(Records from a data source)
☆ ☆ ☆

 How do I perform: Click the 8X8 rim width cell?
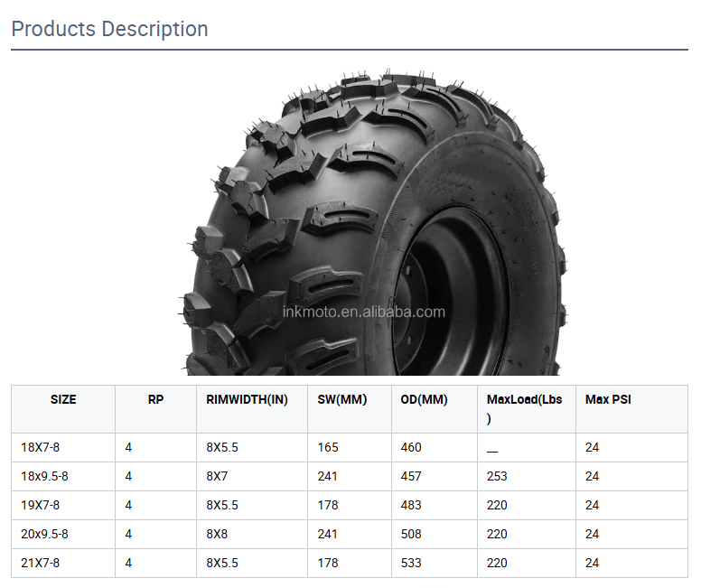tap(217, 534)
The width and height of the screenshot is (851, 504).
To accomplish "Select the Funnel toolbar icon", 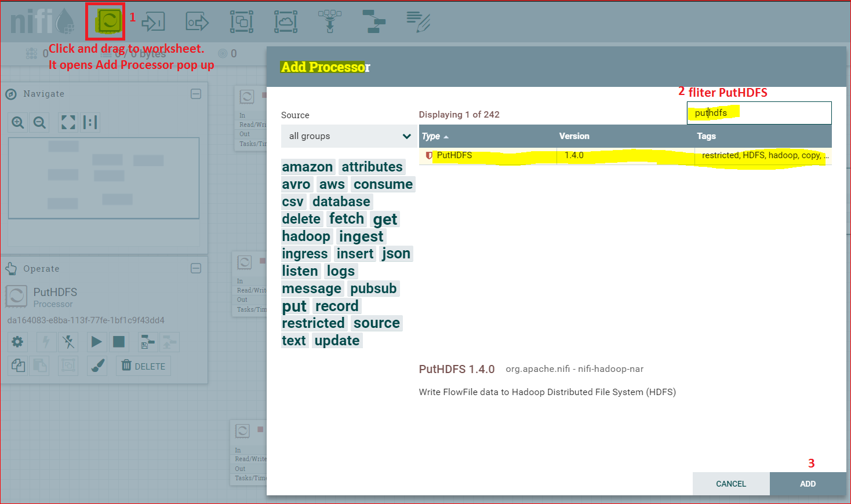I will coord(330,22).
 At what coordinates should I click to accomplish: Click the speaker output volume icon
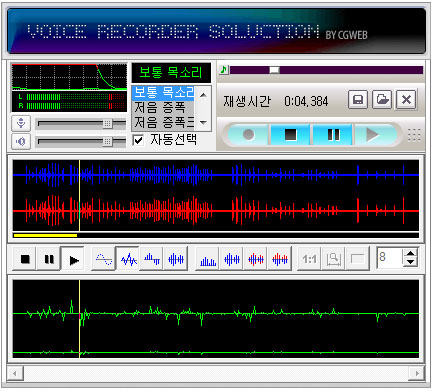21,141
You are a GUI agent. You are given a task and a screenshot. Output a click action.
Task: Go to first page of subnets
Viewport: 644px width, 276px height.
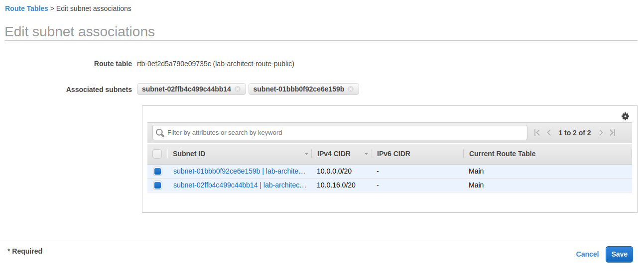coord(537,133)
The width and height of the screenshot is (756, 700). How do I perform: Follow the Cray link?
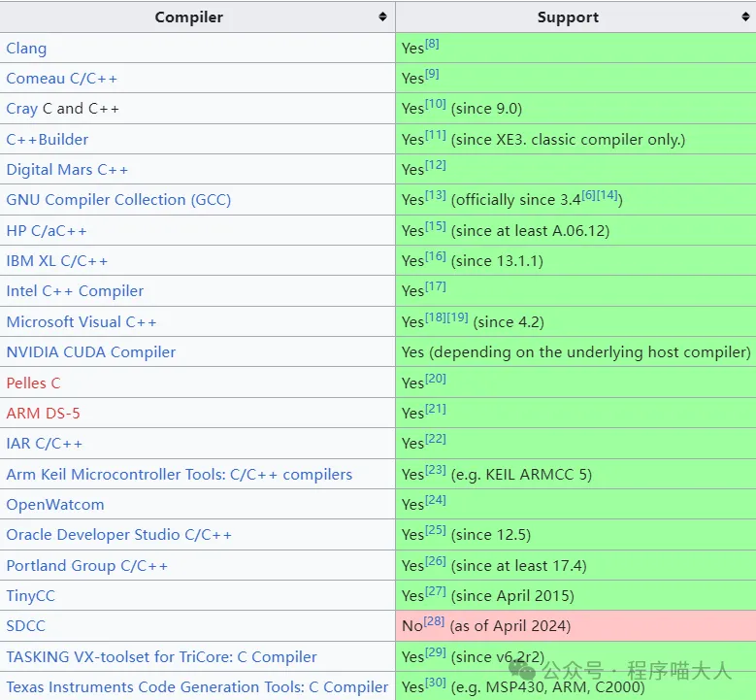(x=21, y=109)
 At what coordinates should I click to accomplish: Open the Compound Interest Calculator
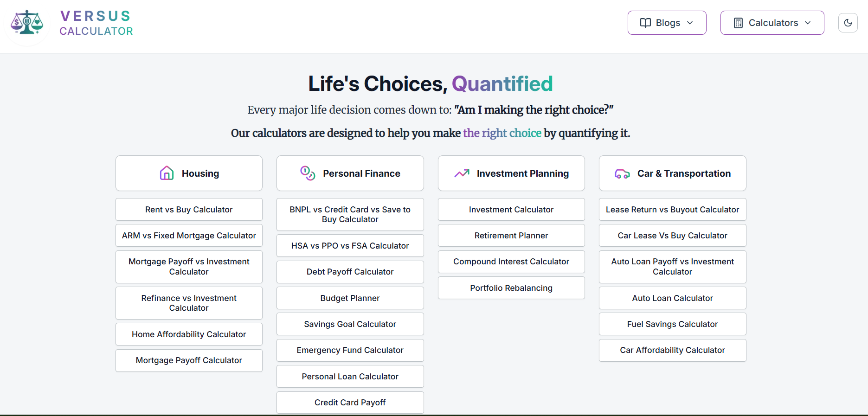pyautogui.click(x=511, y=262)
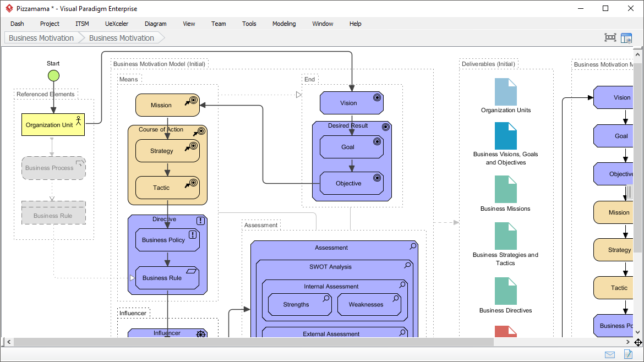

☆ ☆ ☆

■ **Task to complete**
Transcription of the lines from the one with "At what coordinates should I click to accomplish: Open" through the end of the entries is required, exact and with no pictures.

■ **Result for this exercise**
 At what coordinates should I click to accomplish: Open the Compound Interest Calculator
pyautogui.click(x=511, y=262)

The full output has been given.